=== The input ===
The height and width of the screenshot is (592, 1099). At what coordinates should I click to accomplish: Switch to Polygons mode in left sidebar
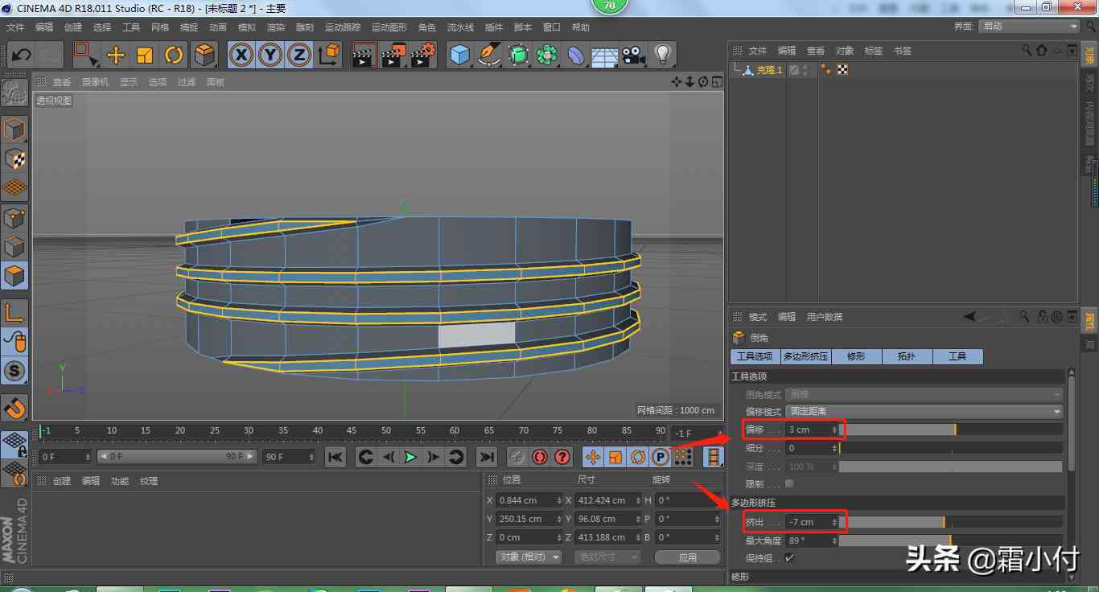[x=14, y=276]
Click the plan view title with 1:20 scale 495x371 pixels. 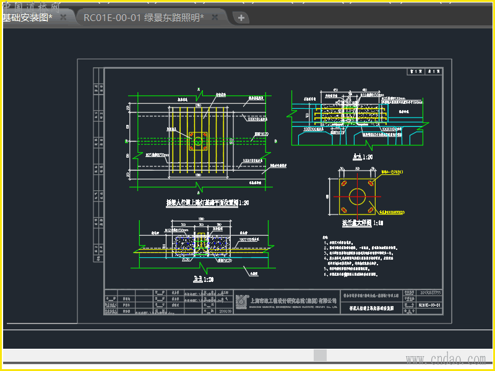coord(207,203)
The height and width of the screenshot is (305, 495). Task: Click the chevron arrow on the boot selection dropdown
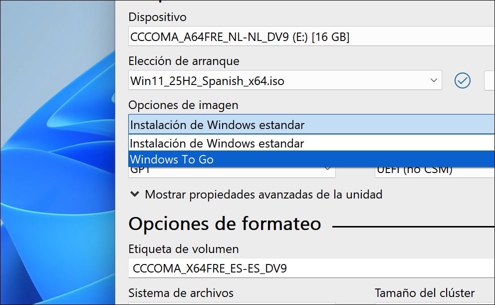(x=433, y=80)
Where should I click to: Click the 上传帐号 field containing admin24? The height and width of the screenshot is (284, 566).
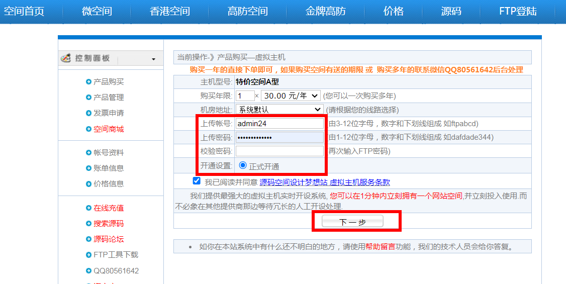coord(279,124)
===
=== The input ===
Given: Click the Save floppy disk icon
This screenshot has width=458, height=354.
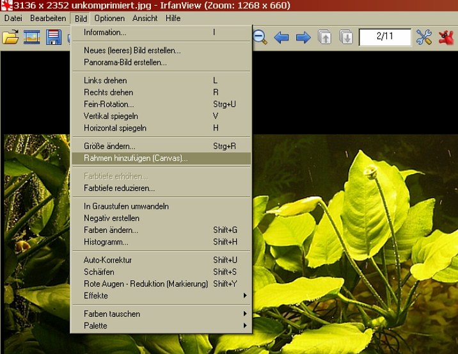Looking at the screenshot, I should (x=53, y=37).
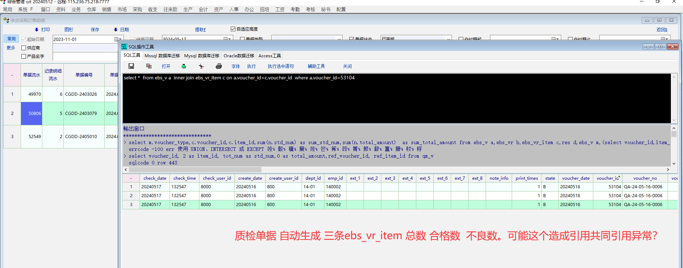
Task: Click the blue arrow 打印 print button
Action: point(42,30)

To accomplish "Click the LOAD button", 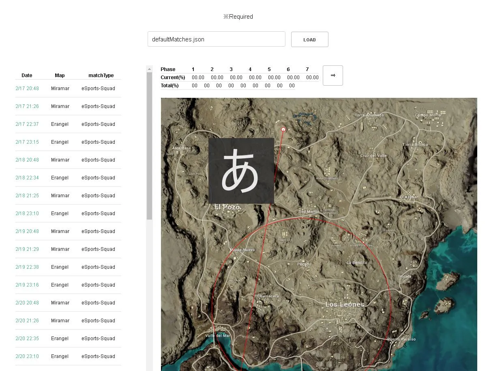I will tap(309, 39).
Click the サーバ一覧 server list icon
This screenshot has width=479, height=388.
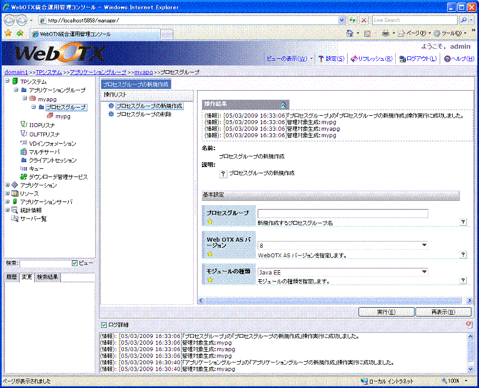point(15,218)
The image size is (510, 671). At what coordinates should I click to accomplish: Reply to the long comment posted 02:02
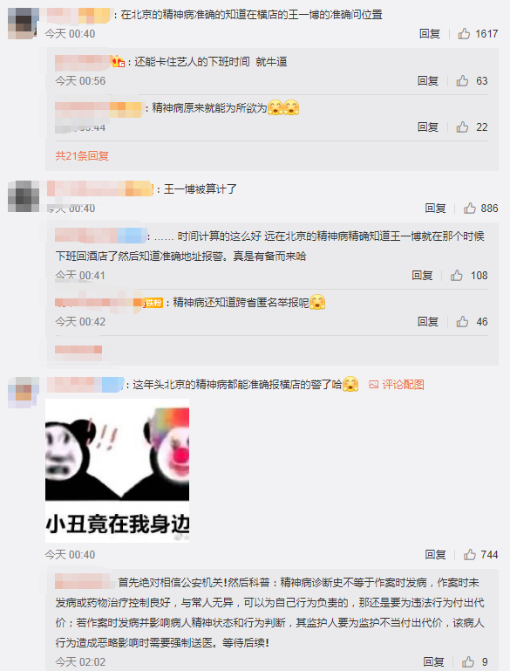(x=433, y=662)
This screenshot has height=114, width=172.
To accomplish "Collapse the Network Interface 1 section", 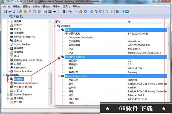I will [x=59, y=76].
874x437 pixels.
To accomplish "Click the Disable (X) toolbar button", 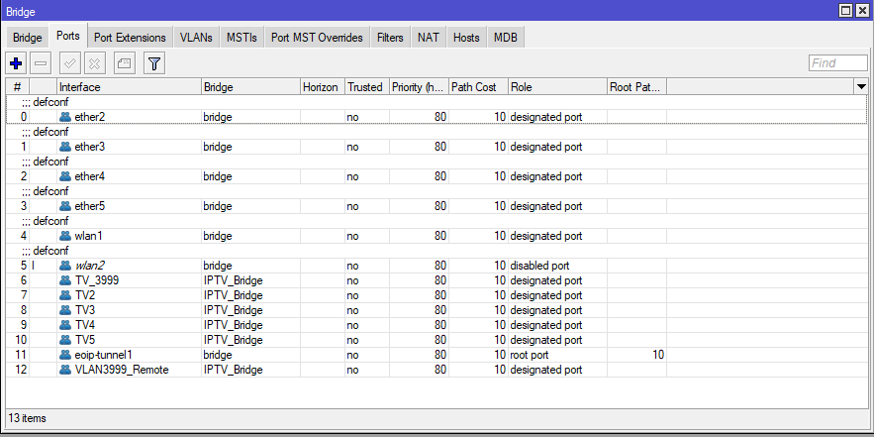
===
=== The input ===
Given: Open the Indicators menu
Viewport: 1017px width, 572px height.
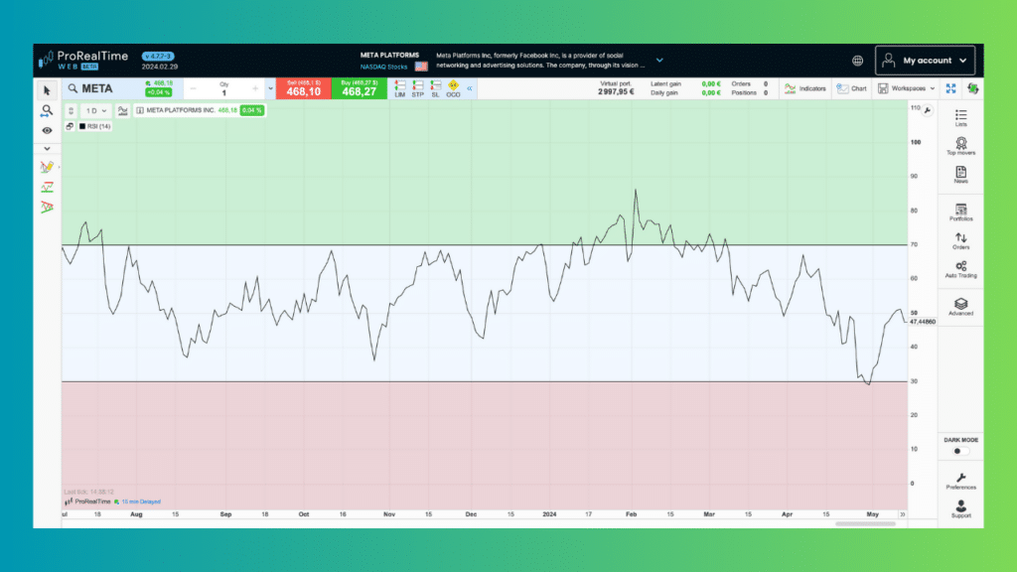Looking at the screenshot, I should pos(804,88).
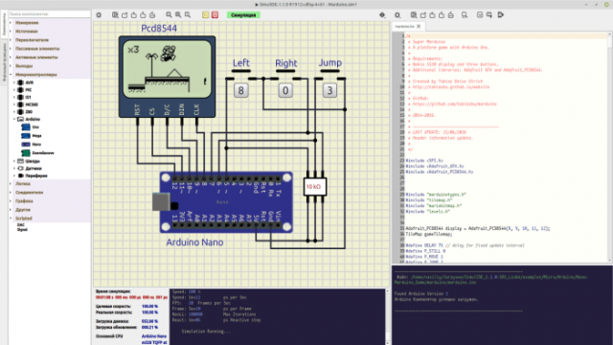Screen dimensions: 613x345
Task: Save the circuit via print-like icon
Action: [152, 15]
===
Work instruction »
Whenever the word "Given" shows up in a line of the entries, list that line.

Response to this task »
Given: Click the Save floppy disk icon
Given: Open the Indicators menu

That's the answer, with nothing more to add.